§ **Data to process**:
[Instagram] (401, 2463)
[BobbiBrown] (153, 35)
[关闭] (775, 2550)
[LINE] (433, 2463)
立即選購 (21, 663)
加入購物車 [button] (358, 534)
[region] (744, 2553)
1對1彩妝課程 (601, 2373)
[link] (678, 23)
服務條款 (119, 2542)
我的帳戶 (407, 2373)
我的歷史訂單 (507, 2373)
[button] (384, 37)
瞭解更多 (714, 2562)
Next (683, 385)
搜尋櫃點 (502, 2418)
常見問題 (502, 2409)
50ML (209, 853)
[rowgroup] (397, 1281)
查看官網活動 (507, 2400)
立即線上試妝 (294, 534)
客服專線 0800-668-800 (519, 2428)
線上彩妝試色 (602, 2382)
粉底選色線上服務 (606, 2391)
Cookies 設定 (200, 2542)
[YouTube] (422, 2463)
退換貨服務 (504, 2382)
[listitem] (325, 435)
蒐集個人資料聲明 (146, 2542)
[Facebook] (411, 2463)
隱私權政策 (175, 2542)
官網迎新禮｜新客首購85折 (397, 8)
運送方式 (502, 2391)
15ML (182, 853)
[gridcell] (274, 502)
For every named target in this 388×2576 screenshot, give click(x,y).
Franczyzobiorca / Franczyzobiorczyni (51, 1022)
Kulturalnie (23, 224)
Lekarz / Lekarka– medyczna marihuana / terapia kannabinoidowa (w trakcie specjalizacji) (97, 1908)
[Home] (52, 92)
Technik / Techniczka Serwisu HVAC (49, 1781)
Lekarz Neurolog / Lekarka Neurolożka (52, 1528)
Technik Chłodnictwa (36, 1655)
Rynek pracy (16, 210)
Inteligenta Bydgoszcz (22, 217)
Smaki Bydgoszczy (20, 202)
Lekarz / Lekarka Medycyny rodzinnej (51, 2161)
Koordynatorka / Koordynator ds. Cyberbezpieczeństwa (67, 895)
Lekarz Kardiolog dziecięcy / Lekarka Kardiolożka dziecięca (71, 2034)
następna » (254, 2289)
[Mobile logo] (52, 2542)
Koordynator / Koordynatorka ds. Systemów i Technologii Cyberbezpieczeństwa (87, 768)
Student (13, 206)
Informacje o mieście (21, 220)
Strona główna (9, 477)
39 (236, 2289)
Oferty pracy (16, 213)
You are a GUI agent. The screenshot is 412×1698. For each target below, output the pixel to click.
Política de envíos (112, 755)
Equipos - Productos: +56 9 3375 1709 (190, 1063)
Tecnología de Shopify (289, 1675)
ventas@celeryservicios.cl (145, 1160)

§ **What the task requires**: Beginning at the top of the records above, transcribe each line exactly up to and including the line that holds "Koordynatorka / Koordynator".

§ **Problem solution**:
[Instagram] (401, 2463)
[BobbiBrown] (153, 35)
[关闭] (775, 2550)
[LINE] (433, 2463)
立即選購 (21, 663)
加入購物車 [button] (358, 534)
[region] (744, 2553)
1對1彩妝課程 (601, 2373)
[link] (678, 23)
服務條款 (119, 2542)
我的帳戶 (407, 2373)
我的歷史訂單 (507, 2373)
[button] (384, 37)
瞭解更多 (714, 2562)
Next (683, 385)
搜尋櫃點 (502, 2418)
常見問題 (502, 2409)
50ML (209, 853)
[rowgroup] (397, 1281)
查看官網活動 (507, 2400)
立即線上試妝 (294, 534)
客服專線 0800-668-800 (519, 2428)
線上彩妝試色 (602, 2382)
粉底選色線上服務 (606, 2391)
Cookies 設定 (200, 2542)
[YouTube] (422, 2463)
退換貨服務 (504, 2382)
[listitem] (325, 435)
蒐集個人資料聲明 (146, 2542)
[Facebook] (411, 2463)
隱私權政策 (175, 2542)
官網迎新禮｜新客首購85折 (397, 8)
運送方式 (502, 2391)
15ML (182, 853)
[gridcell] (274, 502)
For every named target in this 388×2576 screenshot, give click(x,y).
Franczyzobiorca / Franczyzobiorczyni (51, 1022)
Kulturalnie (23, 224)
Lekarz / Lekarka– medyczna marihuana / terapia kannabinoidowa (w trakcie specjalizacji) (97, 1908)
[Home] (52, 92)
Technik / Techniczka Serwisu HVAC (49, 1781)
Lekarz Neurolog / Lekarka Neurolożka (52, 1528)
Technik Chłodnictwa (36, 1655)
Rynek pracy (16, 210)
Inteligenta Bydgoszcz (22, 217)
Smaki Bydgoszczy (20, 202)
Lekarz / Lekarka Medycyny rodzinnej (51, 2161)
Koordynatorka / Koordynator ds. Cyberbezpieczeństwa (67, 895)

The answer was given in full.